● SUPPLIED DATA:

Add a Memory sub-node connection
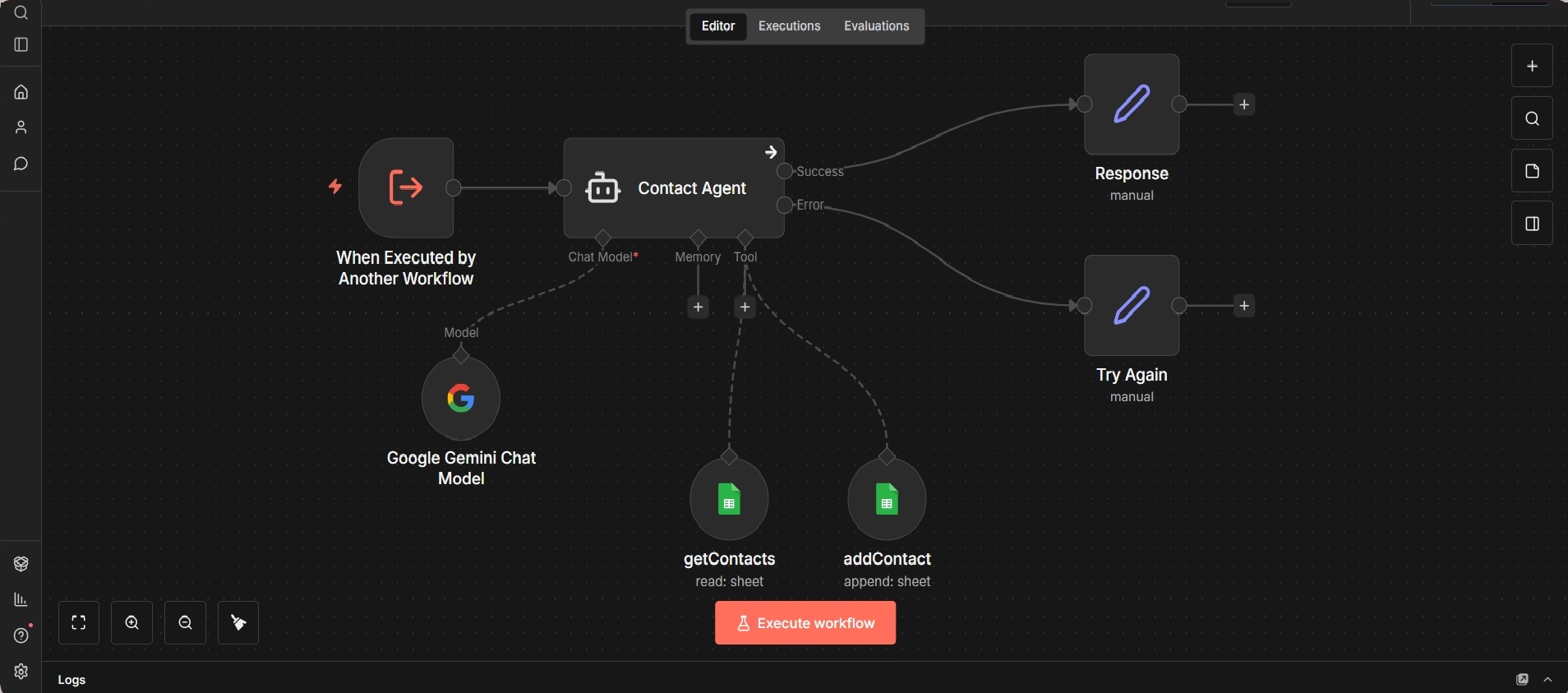The width and height of the screenshot is (1568, 693). click(698, 307)
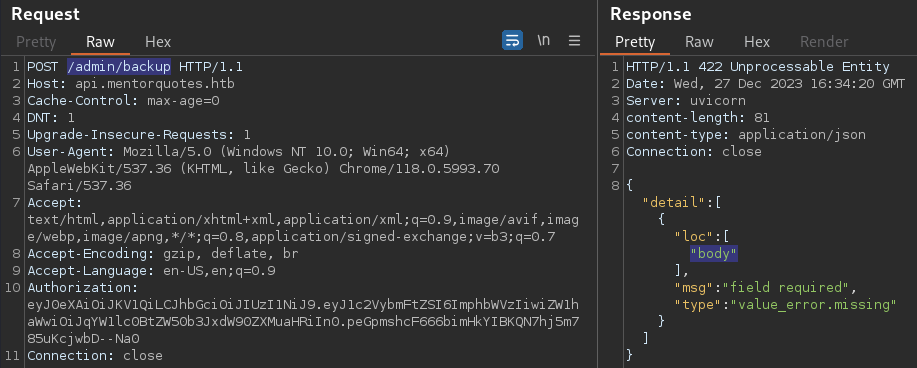Select the Response Pretty tab
Image resolution: width=917 pixels, height=368 pixels.
(x=635, y=42)
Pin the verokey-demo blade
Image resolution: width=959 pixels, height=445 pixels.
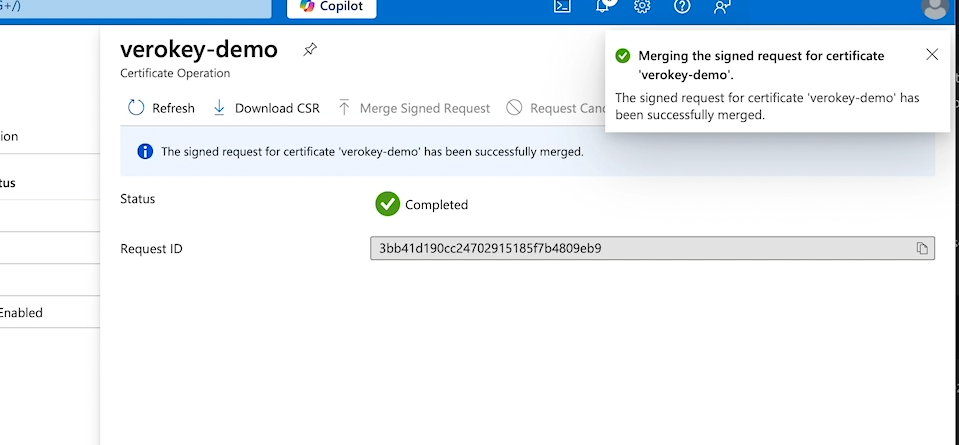point(310,50)
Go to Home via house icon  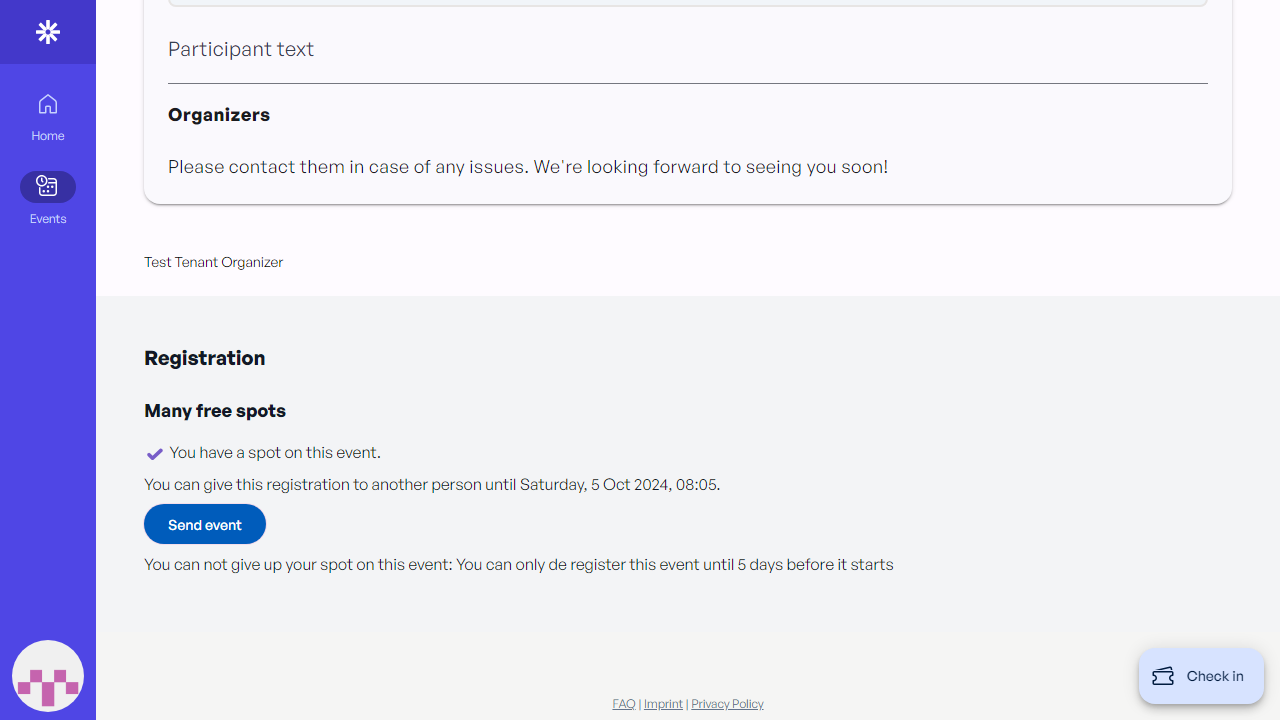click(48, 104)
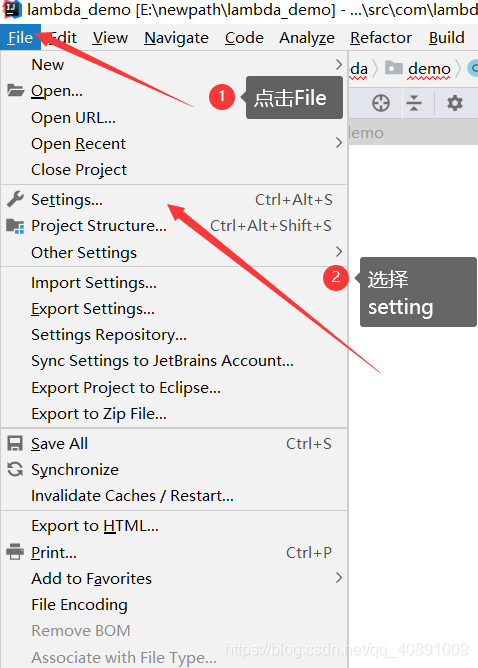Screen dimensions: 478x668
Task: Select Invalidate Caches / Restart
Action: coord(132,496)
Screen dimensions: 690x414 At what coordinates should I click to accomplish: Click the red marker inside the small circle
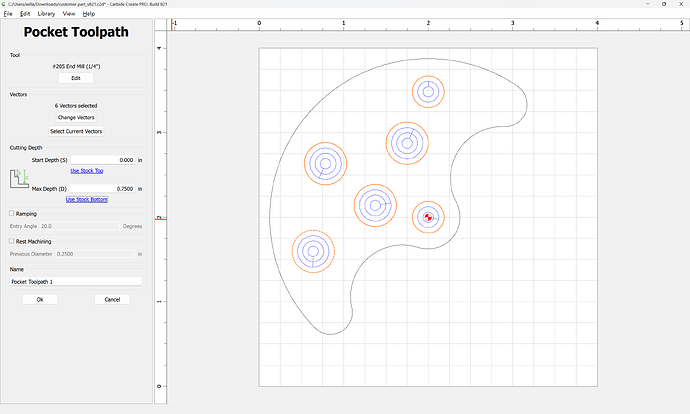[427, 217]
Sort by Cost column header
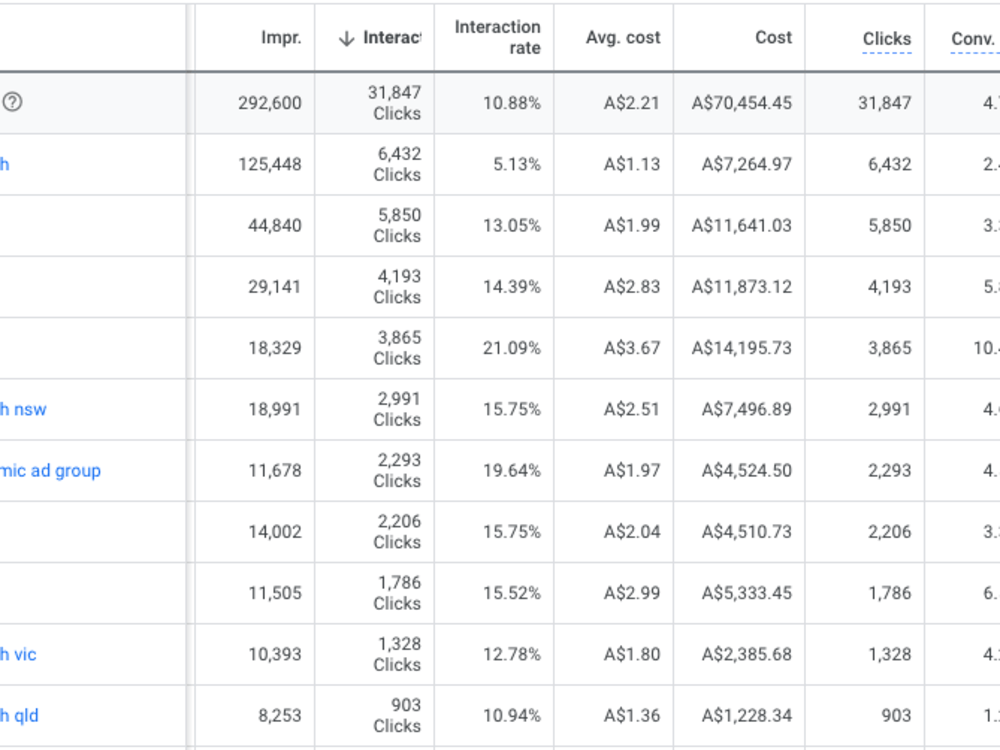Image resolution: width=1000 pixels, height=750 pixels. click(774, 38)

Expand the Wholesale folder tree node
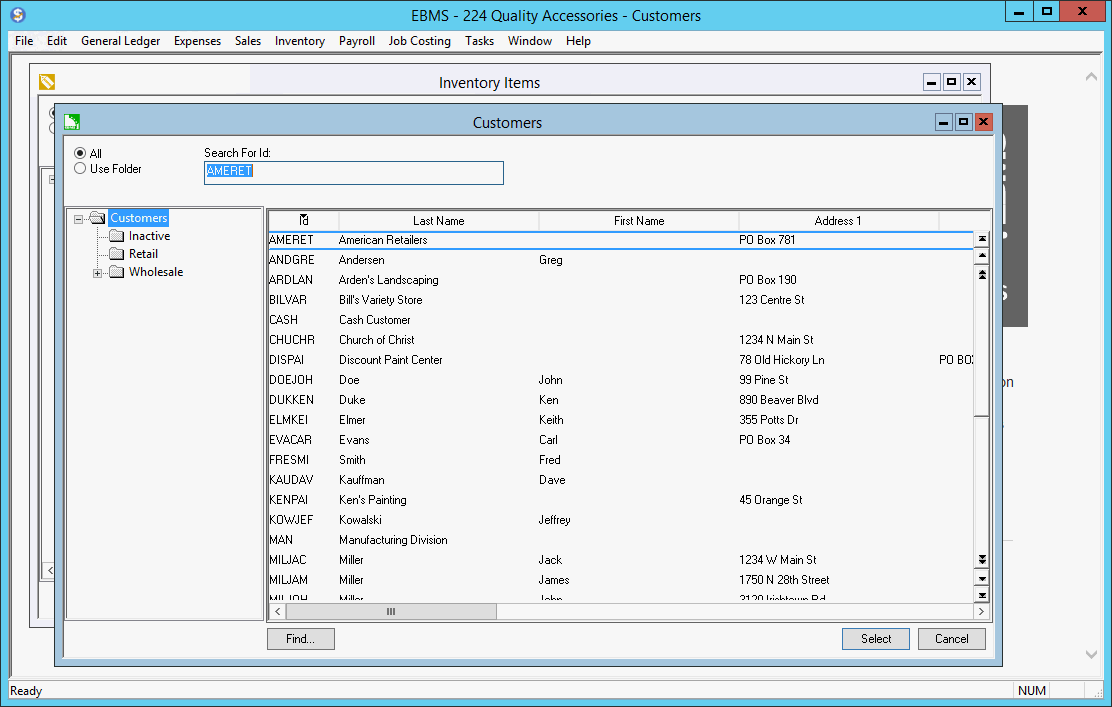(x=98, y=273)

● WHAT YOU SHOULD DO: Ending at the line with "Pin the verokey-demo blade", reproduce exactly the lines that begin at the top of the data, and include no pictures.

● RESPONSE TO THIS EXERCISE:
Add a Memory sub-node connection
The width and height of the screenshot is (1568, 693). click(698, 307)
Select the Response Pretty tab
Image resolution: width=917 pixels, height=368 pixels.
(x=635, y=42)
Pin the verokey-demo blade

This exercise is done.